The reasons behind the increase in arboviral cases, especially in the Americas, are complex and multifactorial. Climate changes, such as intense heat waves and alterations in rainfall patterns are contributing to the expansion of arboviruses and the populations of the insects that vector them. Additionally, unplanned urbanization and lack of adequate infrastructure in vulnerable areas hinder control measures, exacerbating the situation [18].

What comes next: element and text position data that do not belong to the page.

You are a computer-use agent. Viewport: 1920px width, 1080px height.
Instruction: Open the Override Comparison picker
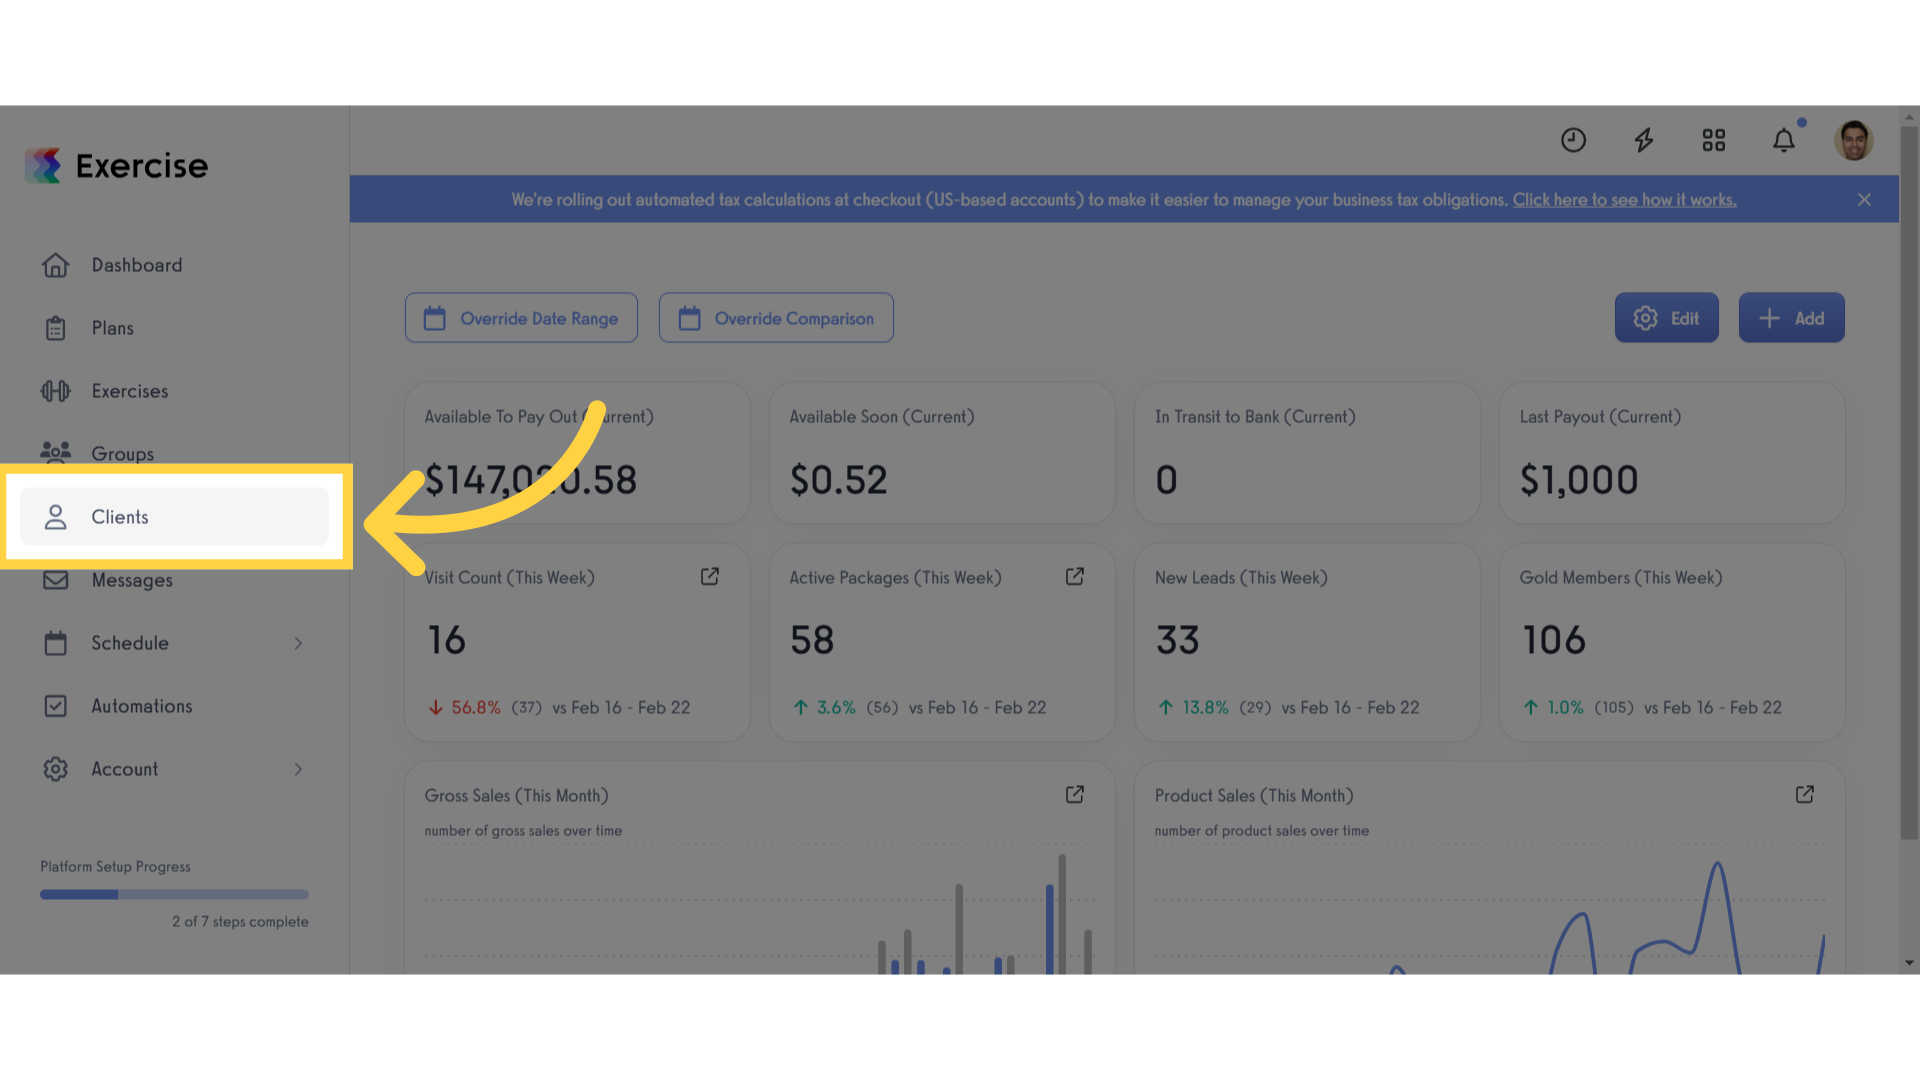tap(776, 318)

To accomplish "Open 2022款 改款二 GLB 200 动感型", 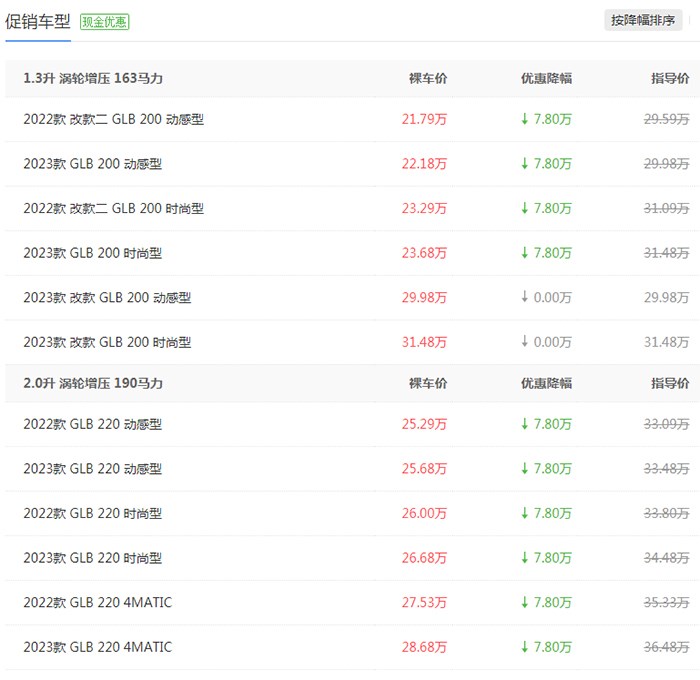I will click(114, 120).
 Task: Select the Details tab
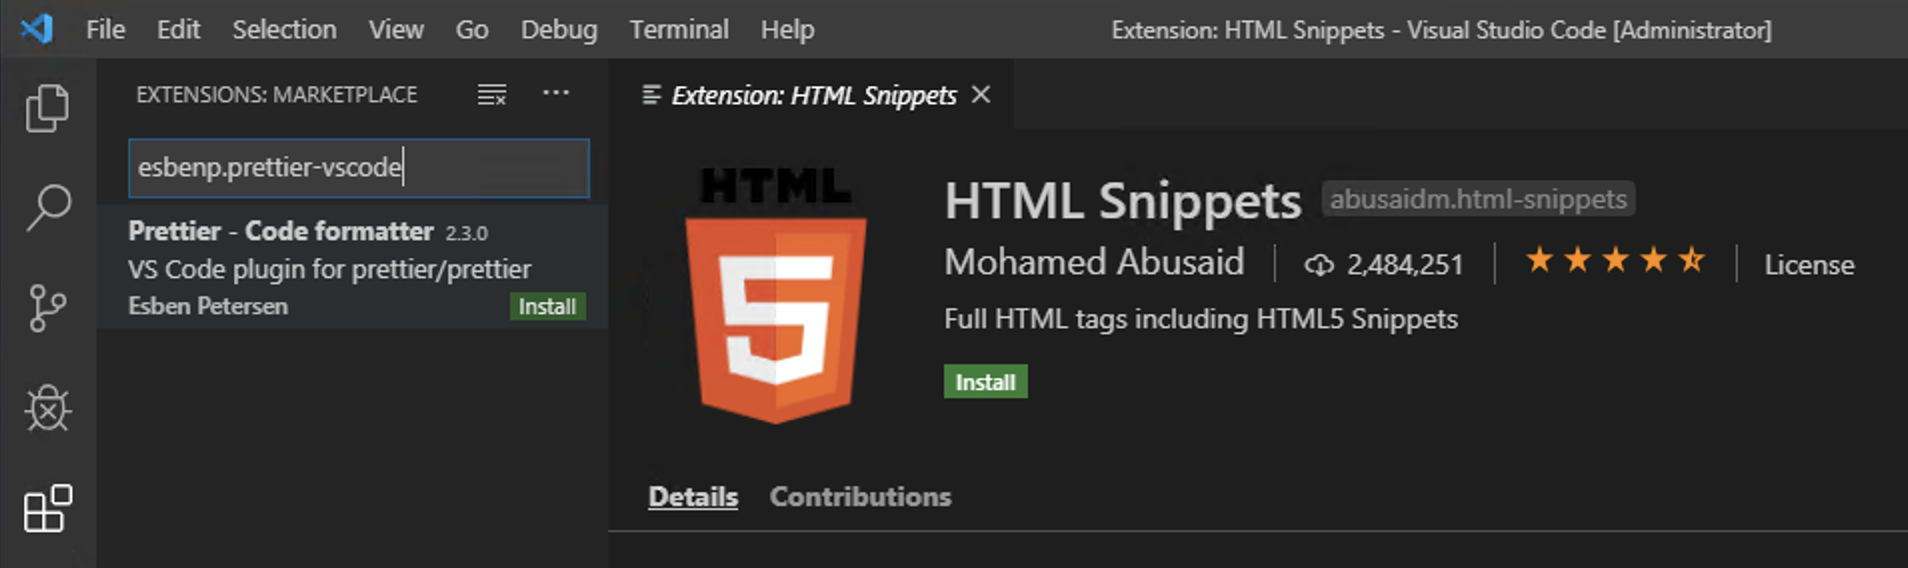(x=693, y=497)
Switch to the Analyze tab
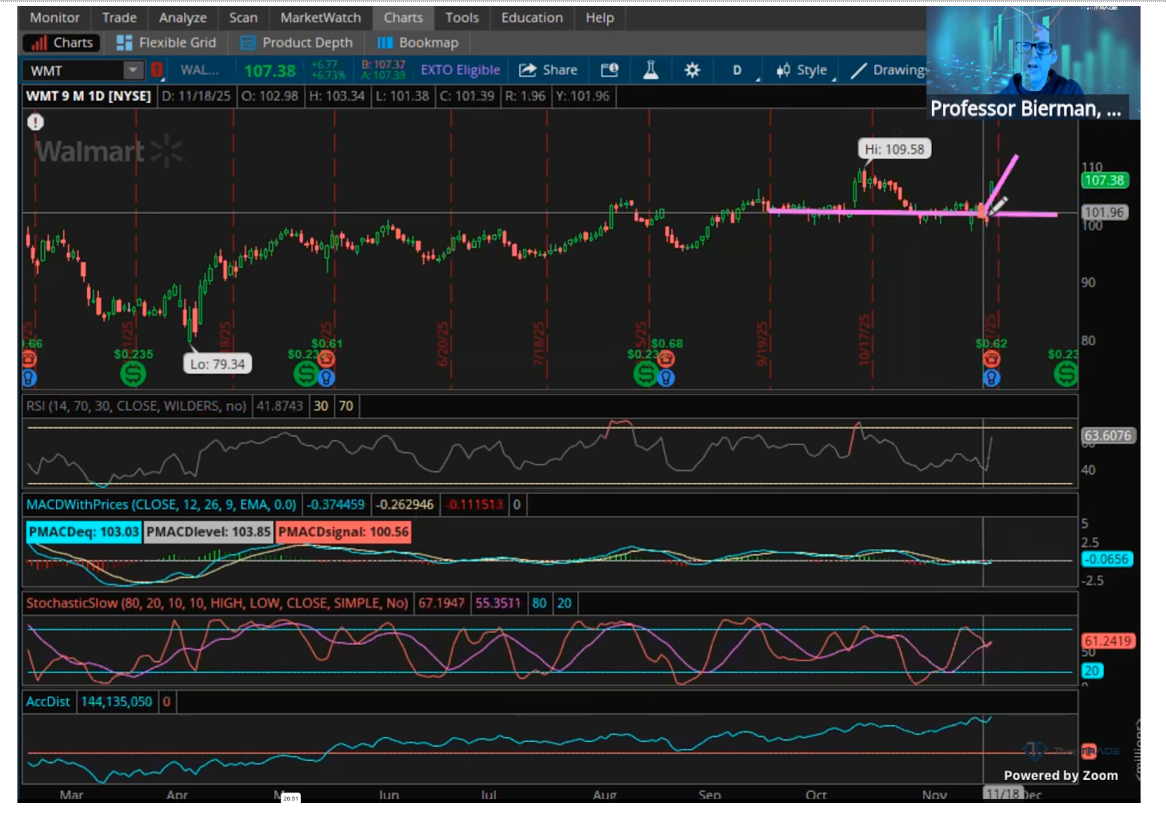This screenshot has height=821, width=1166. point(183,18)
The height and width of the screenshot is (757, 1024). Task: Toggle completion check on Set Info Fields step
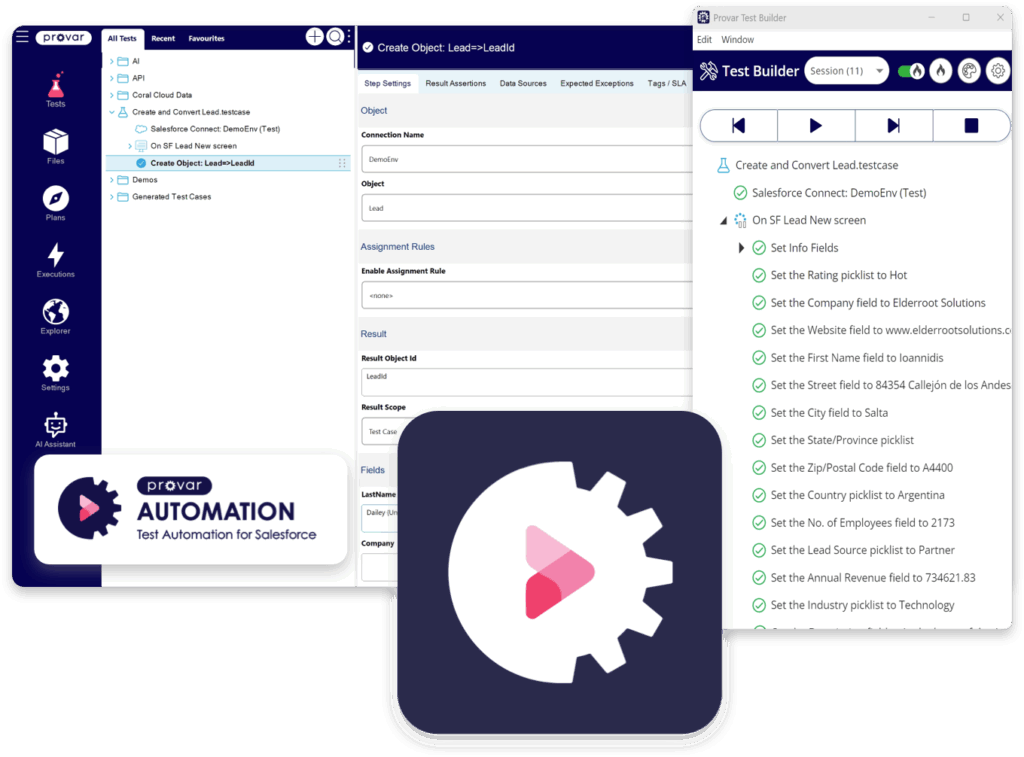pos(758,247)
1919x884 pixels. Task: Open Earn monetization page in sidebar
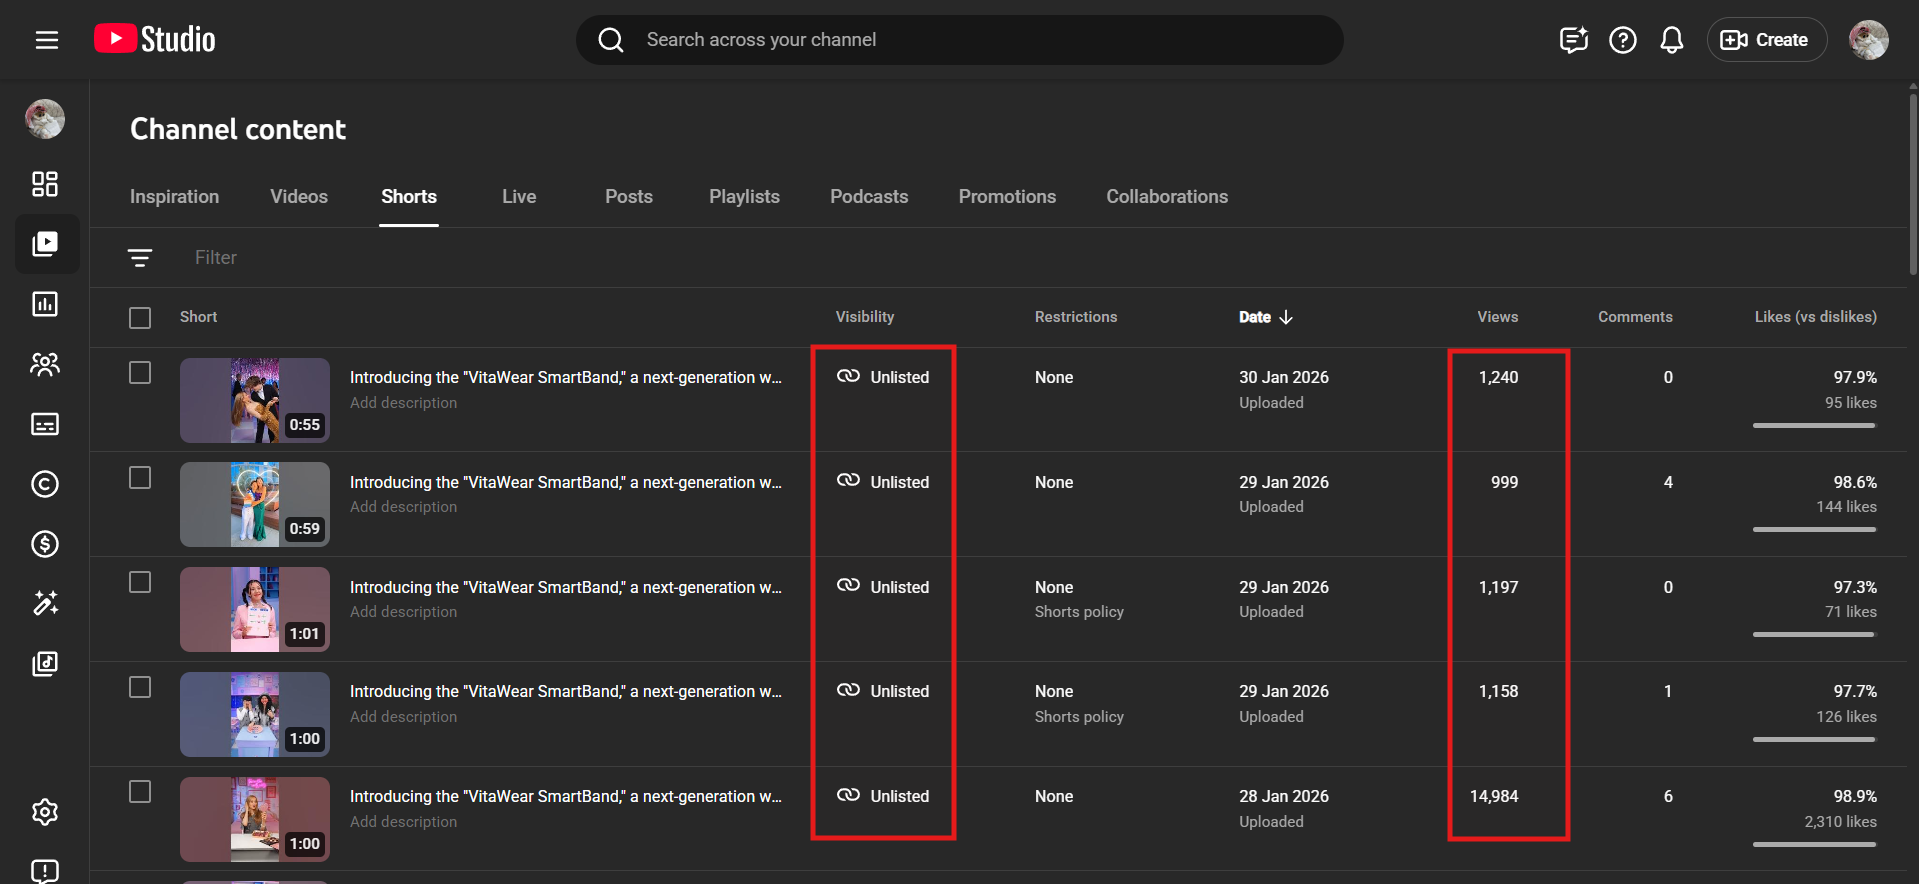[x=45, y=544]
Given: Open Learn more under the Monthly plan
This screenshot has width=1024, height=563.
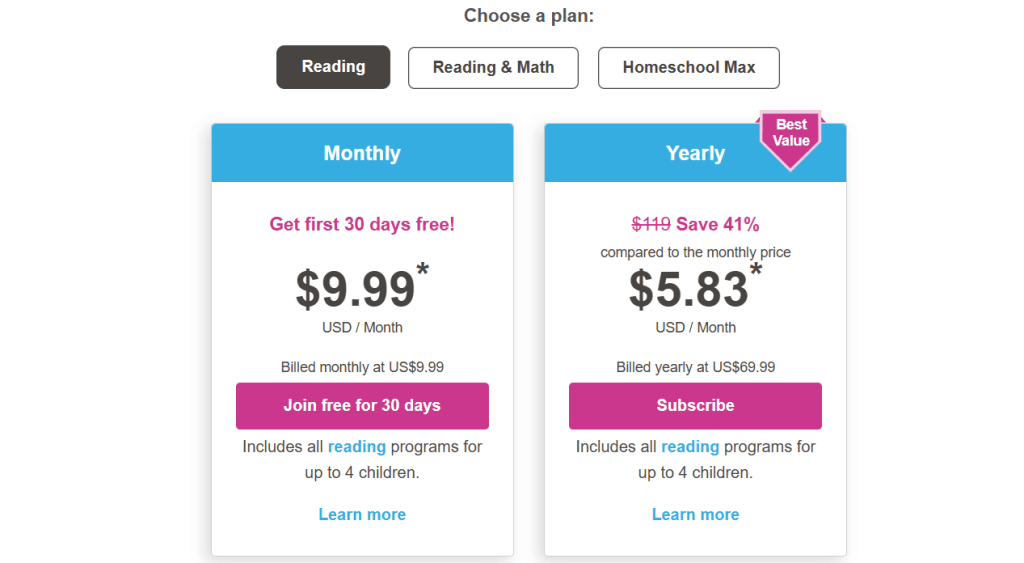Looking at the screenshot, I should 362,514.
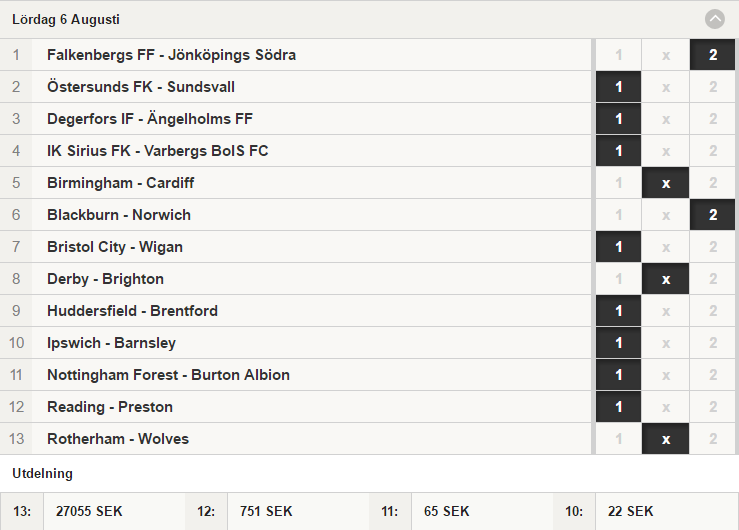Open the Falkenbergs FF - Jönköpings Södra match row

tap(296, 55)
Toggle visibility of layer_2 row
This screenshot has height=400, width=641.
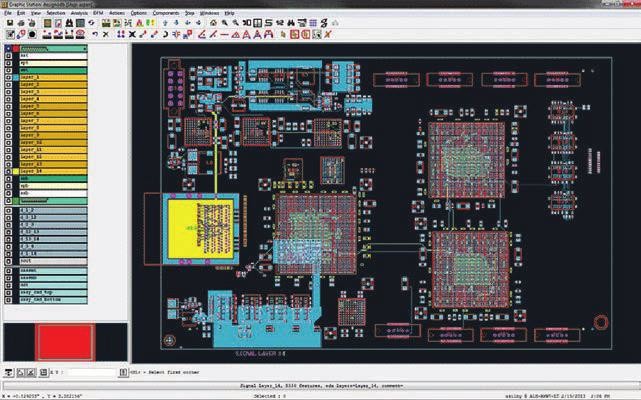[8, 85]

The rise in arboviral diseases in Brazil highlights the urgent need for a robust and integrated epidemiological surveillance system. Furthermore, the increasing number of Oropouche fever cases may be just the tip of the iceberg [19]. It is essential to conduct entomological research to clarify the role of each vector, strategies to control these vectors, and the non-vectorial modes of OROV transmission. Many dengue case reports are based on the clinical–epidemiological criteria due to the lack of confirmatory laboratory diagnosis. Given the symptom similarity between dengue and Oropouche fever, we may be facing hundreds or thousands of cases with misdiagnoses. This underscores the necessity of establishing a national epidemic surveillance center, including genomic surveillance and data integration across all Brazilian states, which is crucial for controlling these diseases and protecting public health. Such a center would enable early detection and rapid response to emerging outbreaks, which is essential given the evident shortcomings in current arboviral surveillance and control efforts. It is imperative that we mobilize global resources and efforts to identify the best approaches to effectively and sustainably combat these threats. As environmental changes create favorable conditions, vector insects expand their geographical distribution, and problems currently concentrated in the Americas may reach global proportions without coordinated international action.